Acacius was a Byzantine imperial curator, active in the late reign of Justinian I (r. 527–565). He is known for his role in a civil disorder incident of the 560s. The main source about him is a fragment of John Malalas.

== Biography ==
Acacius was reportedly an imperial curator (Greek:βασιλικός κουράτωρ). His duties are not mentioned. He could have served as curator of a domus divina, thus being a vir illustris (high ranking senator), or he could have been a palace official.
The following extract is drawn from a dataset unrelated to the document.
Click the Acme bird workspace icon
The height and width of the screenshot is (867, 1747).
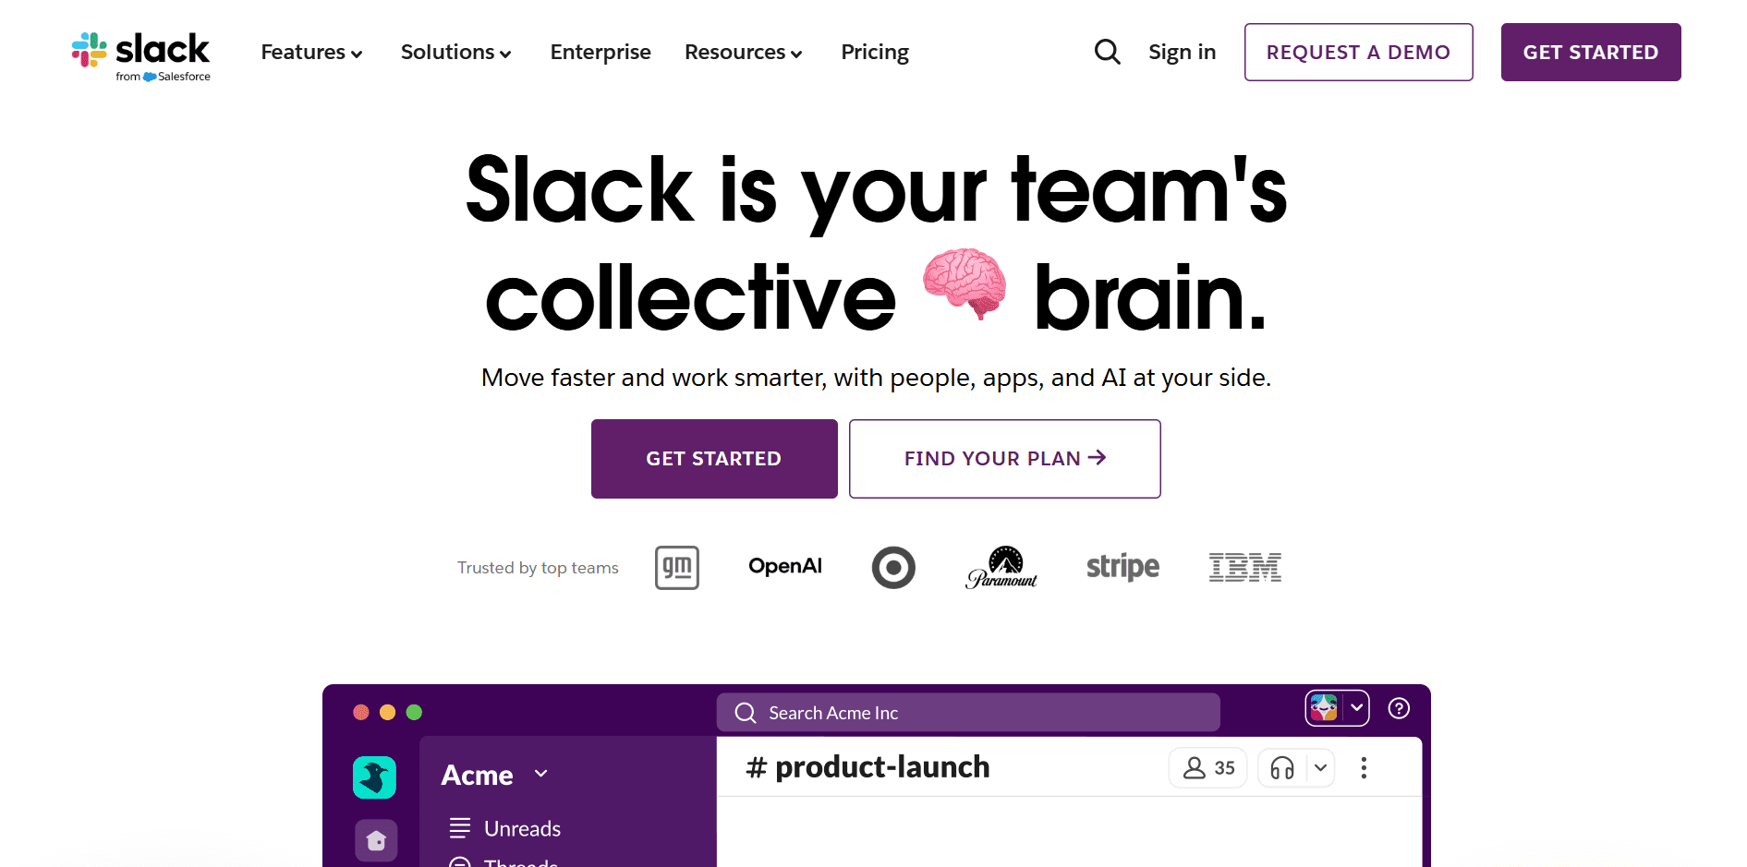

Acacius is known to have had a daughter. When said daughter was raped, Acacius attempted to punish the suspected rapist. The rapist happened to be a member of the Green faction of chariot racing, and Acacius' actions led to a new conflict between the Greens and the Blues in the Pittacia district of Constantinople. The fragment can be safely dated to the 560s, dated to between 562 and 565. Malalas elsewhere mentions an incident taking place in Pittacia during October 562, but it is unknown if these incidents are connected.

== Sources ==
- Evans, James Allan Stewart (1996). "The age of Justinian: the circumstances of imperial power"
- Martindale, John R. (1992). "The Prosopography of the Later Roman Empire, Volume III: AD 527–641"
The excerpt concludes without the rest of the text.